- Digital and streaming cover

EP by Budjerah
- Released: 26 March 2021
- Genre: R&B; pop; future soul; gospel;
- Length: 12:40
- Label: Warner Music Australia
- Producer: Matt Corby

Budjerah chronology
|  | Budjerah (2021) | Conversations (2022) |

Alternative cover
- Budjerah (special edition) cover

Singles from Budjerah
- "Missing You" Released: 28 October 2020; "Higher" Released: 19 February 2021;

= Budjerah (EP) =

Budjerah is the debut extended play (EP) by Australian singer-songwriter Budjerah. It was released for digital download and streaming on 26 March 2021 by Warner Music Australia. On 27 August 2021, a special edition of the EP was released on CD, which included the four tracks from Budjerah and four new tracks. Follow its physical release, the EP debuted at number 72 on the ARIA Albums Chart.

At the 2021 ARIA Music Awards, the EP was nominated for Best Soul/R&B Release and Breakthrough Artist - Release. Budjerah was nominated for Best Artist while Matt Corby and Chris Collins received nominations for Producer of the Year and Engineer of the Year for their work on this release.

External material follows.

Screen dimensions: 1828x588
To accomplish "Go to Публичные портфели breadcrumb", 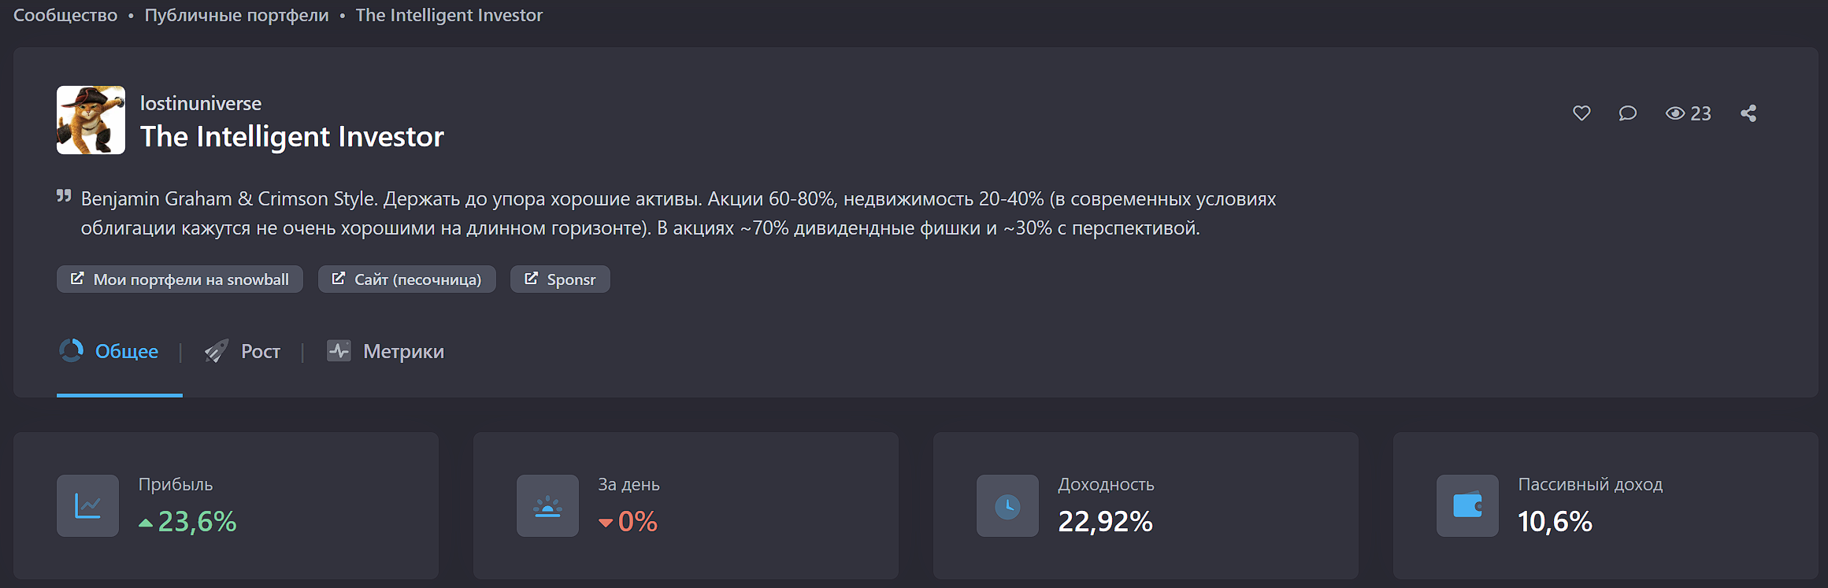I will [236, 15].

==Background and release==
In September 2019, Budjerah uploaded the song "River Dry" onto Triple J Unearthed.

Throughout 2020, Budjerah was mentored by Matt Corby and together, worked on the forthcoming EP Its debut single, "Missing You", was released on 28 October 2020 which Budjerah said "...is really about my love for people. I recently left school to work on music, and I found myself really missing my friends and being around people so much. I don't think this year has really helped these feelings much and I think everyone is really wanting to go out with their friends and see their families as well."

On 19 February 2021, Budjerah released "Higher", which he said "... is about having fun and when you're so happy you don't have any stress or worries, you're just having a good time, kinda like when you go to a party or when you go to see someone special. That's what it feels like."

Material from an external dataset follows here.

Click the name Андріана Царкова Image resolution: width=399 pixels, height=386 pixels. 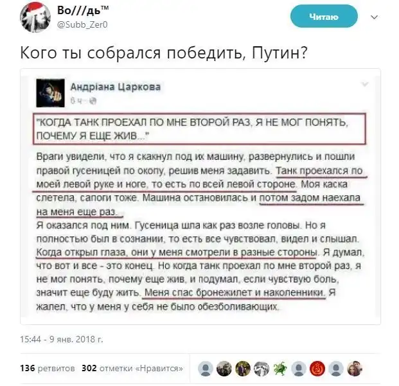tap(116, 87)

On 26 March 2021, Budjerah was released. At the same time, Apple Music picked Budjerah as it local "Up Next" artist.

On 14 May 2021, a second EP, Budjerah (Live at Rainbow Valley) was released, containing a live rendition of each of the previous EPs' four tracks, with guest vocalists. The EP was recorded at mentor Matt Corby's titular studio. In a statement, Budjerah said "The original idea for this project was just do a live version of 'Missing You' and have Matt Corby be a feature. But I started to think more on it and I thought 'Why don't we do the whole EP and get a different person to feature on each song?'."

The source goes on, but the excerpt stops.